1. It was written with passion. Nicky’s tweet really did annoy me. It covered a topic that meant something to me, and something I felt that I could write about.

2. (I hope) it was informative. It added something to the conversation – there are new ‘facts’, it tries to be fair-minded, but there’s a strong argument in there too. Also, whilst a fair argument it leaves open many things that you could disagree with.

3. It speaks directly to the audience. My blog audience is very very specific. Generally it’s people who work in, want to work in, or follow radio. To many of them it strikes at the core of their radio world – being ‘BBC’ or being ‘commercial’. It’s very easy for most of the readers to have an opinion about it.

4. It was posted on a Tuesday evening at 8.34pm. Again, nothing intentional, but I think this meant it entered an interesting cycle. When I publish a new post three things happen.

Firstly, it publishes it to mattdeegan.com on the front page. This means anyone coming to the site will see it. However – this is far less important than it used to be. Generally, not many people bookmark a load of homepages that they cycle through them when they have five minutes. I’m not saying it doesn’t happen, but it’s not as if there are people madly refreshing to see if i’ve written something new. Indeed, because i’ve been posting much less recently, my just-stopping-by traffic has dropped quite a lot.

The second thing that happens is that it updates my RSS feed. This means that people who subscribe to the site using an RSS Reader will see the post the next time that they log in. Around 300 people subscribe to my RSS feed and I imagine that over half them will probably see it within 24 hours. This, in itself gives the post a decent amount of momentum. Also, people who use RSS Readers tend to be a little more in the opinion-former category, so they’re probably more ‘important’ in spreading an idea than regular website visitors (no, offence if you’re doing just that, but you’re clearly a muggle of the internet). That is a joke.

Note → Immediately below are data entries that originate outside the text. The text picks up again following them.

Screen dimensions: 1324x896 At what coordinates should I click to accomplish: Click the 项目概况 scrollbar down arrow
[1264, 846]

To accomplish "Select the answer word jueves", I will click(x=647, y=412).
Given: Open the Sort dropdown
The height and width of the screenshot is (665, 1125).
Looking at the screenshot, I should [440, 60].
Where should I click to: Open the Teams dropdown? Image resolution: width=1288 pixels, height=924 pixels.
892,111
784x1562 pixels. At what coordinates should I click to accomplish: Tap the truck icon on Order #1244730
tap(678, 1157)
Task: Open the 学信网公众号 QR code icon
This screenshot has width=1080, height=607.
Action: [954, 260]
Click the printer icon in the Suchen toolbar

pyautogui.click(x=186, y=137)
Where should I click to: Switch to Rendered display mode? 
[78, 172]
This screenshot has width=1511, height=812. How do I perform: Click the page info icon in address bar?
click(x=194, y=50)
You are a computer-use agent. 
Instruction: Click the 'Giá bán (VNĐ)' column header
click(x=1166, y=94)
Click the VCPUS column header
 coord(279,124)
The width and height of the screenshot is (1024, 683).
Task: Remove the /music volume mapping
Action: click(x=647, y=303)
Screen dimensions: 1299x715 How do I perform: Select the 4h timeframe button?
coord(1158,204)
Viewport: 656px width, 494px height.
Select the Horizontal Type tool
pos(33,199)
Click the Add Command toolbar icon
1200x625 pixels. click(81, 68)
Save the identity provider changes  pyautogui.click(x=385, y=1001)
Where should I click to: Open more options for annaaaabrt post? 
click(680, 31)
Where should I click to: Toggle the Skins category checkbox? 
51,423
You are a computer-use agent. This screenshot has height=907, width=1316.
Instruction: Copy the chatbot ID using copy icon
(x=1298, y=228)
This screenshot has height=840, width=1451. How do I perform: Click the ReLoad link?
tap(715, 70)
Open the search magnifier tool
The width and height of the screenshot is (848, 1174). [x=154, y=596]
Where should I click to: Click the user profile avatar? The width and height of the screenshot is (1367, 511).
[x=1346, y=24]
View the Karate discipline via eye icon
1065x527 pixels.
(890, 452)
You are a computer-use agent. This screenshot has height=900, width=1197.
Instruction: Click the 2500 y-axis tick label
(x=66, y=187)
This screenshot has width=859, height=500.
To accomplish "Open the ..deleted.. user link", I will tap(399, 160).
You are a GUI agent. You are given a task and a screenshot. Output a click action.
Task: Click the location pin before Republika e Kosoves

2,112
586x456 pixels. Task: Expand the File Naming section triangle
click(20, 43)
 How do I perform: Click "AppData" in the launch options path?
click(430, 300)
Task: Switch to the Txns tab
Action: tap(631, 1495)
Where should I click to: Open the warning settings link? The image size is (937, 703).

Thirdly – when I post, my twitter feed gets automagically updated, so a tweet appears saying “New Blog Post: Commercial Radio Bleating (http://dee.gs/pcd)”. There’s a plugin that does this and you can choose how to lay it out. I think it’s important for this to be really simple alerting someone that there’s a blog post, including the title, and then having a short link to it. It needs to stand out in someone’s news feed and encourage them to click it. I think the title really helps here. Normally, titles on the internet should be very simple and descriptive, because generally we should all be writing for Google. In other words writing in such a way that someone searching for something is more likely to click through. With ‘Commercial Radio Bleating’ – it doesn’t really do that – however, for twitter followers it becomes, just like an old school headline – something intriguing. Is it saying something good about commercial radio? Is it something bad? Either way it’s more likely to encourage people to click through and read. Twitter was in fact the biggest referrer to the post. Which leads me on to…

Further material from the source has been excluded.